Dos figuras, entre todas, atraen rápidamente nuestra atención: Cristo y su madre cuyos cuerpos, uno muerto y el otro desfallecido, atraviesan el cuadro en diagonal, paralelos el uno con el otro, casi en consonancia, extraordinario recurso con el que el artista centra la composición en el dolor que experimenta la madre ante el sufrimiento y la muerte del hijo.
Cristo, envuelto en un lienzo blanco, acaba de ser desclavado de la cruz por el joven que está en la escalera. Nicodemo, vestido como un doctor de la ley judaica y a punto de perder el equilibrio, lo sostiene por las axilas. José de Arimatea, ataviado como un rico burgués de Flandes, le ayuda sosteniéndolo por los pies. Más allá de las apariencias mundanas, el hombre que consiguió el permiso de Pilatos para llevar el cuerpo a su sepulcro, se ve muy consternado; una barba de varios días habla por sí sola del momento que está atravesando.
María, desfallecida ante la imagen del hijo muerto y torturado, es sostenida por San Juan y por María Salomé. Tiene ojos cerrados y llenos de lágrimas. Lleva una toca blanca –signo de pureza- y una túnica azul que fue coloreada con un pigmento importado de Afganistán cuyo altísimo costo determinó el precio final de la obra. La mano derecha, que descansa sobre la cintura, está muy próxima a la del hijo que cae, laxa y herida, en dirección del suelo. (En ellas puede observarse no solo la perfección con que han sido dibujadas sino el contraste de tonalidades entre la mano de María desfallecida y la de Cristo muerto). La otra mano de María, laxa como la del hijo, se aproxima a una calavera que descansa sobre un matorral verde, lo que podría aludir a la vida después de la muerte tal como lo sostienen las creencias cristianas.
Es de destacar que esta calavera lleva en los dientes un aparato que parece de ortodoncia, artefacto que fuera calificado por los críticos como un objeto fuera de su tiempo, vale decir, que no encaja con la fecha en que han sido datados. (Se ve solo en alta resolución).

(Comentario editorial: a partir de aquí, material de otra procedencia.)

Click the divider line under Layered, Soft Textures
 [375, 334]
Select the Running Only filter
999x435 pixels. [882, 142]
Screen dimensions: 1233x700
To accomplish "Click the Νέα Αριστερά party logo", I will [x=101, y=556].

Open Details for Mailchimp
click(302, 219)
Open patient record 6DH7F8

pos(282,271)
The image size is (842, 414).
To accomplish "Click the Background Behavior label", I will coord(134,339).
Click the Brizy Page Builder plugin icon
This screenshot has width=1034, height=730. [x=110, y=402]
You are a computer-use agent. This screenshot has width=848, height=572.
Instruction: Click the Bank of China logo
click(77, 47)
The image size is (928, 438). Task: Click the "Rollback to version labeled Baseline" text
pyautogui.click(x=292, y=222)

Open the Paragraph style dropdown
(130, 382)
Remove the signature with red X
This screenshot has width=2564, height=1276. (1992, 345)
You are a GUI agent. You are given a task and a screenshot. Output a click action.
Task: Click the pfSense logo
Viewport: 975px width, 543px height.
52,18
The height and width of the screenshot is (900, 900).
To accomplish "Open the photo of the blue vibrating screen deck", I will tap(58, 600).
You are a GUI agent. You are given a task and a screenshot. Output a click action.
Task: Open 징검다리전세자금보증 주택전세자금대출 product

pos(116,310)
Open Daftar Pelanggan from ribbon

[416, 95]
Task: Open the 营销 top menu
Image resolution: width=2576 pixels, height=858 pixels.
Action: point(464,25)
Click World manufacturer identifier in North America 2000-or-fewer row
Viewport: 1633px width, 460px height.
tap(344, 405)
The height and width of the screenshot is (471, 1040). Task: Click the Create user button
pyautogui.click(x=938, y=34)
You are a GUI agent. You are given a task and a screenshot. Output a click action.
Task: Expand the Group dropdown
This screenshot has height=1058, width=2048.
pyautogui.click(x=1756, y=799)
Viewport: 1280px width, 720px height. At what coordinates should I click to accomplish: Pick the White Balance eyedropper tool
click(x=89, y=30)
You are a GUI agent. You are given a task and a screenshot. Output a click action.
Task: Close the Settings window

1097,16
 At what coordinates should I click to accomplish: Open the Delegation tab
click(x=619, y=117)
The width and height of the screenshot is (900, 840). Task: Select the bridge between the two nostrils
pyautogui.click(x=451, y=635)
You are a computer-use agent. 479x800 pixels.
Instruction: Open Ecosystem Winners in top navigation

María de Cleofás, en el ángulo superior izquierdo, no tiene consuelo. María Magdalena a la derecha – que en oposición a Juan engloban la escena en una especie de paréntesis – se dobla consternada, hacia los pies que ha ungido con anterioridad. Un desconocido, señalado como uno de los miembros de la cofradía, sostiene el tarro con los ungüentos.
El Descendimiento de Rogier Van der Weyden, considerada la obra maestra del artista, permaneció en la iglesia para la fue concebida por el término de cien años. María de Hungría, regente de los Países Bajos, hermana de Carlos V y reputada coleccionista, logró llevarla a su residencia a cambio de un órgano valorado en 1.500 florines y una réplica para la iglesia pintada por Michel Coxcie.
Felipe II, a poco de coronarse, logró que su tía le cediera la pintura y en 1555 la despachó por mar para España. Tras sobrevivir a un naufragio –el barco que trasladaba el cuadro zozobró- y luego de algunas restauraciones, fue a parar a la capilla del Pardo en las proximidades de Madrid. Con Felipe rey –tan amante de la obra como la tía- fue trasladada al Monasterio del Escorial.
Durante la guerra civil española, la pintura, junto a otras de contenido religioso, fue enviada a Ginebra. Regresó al país en 1939 para quedar, definitivamente, en la colección del Museo del Prado.
Gracias a un convenio de la pinacoteca de Madrid y el buscador de Google que aplica a los lienzos las técnicas de su herramienta de Google Earth, la obra puede verse en la web en alta resolución.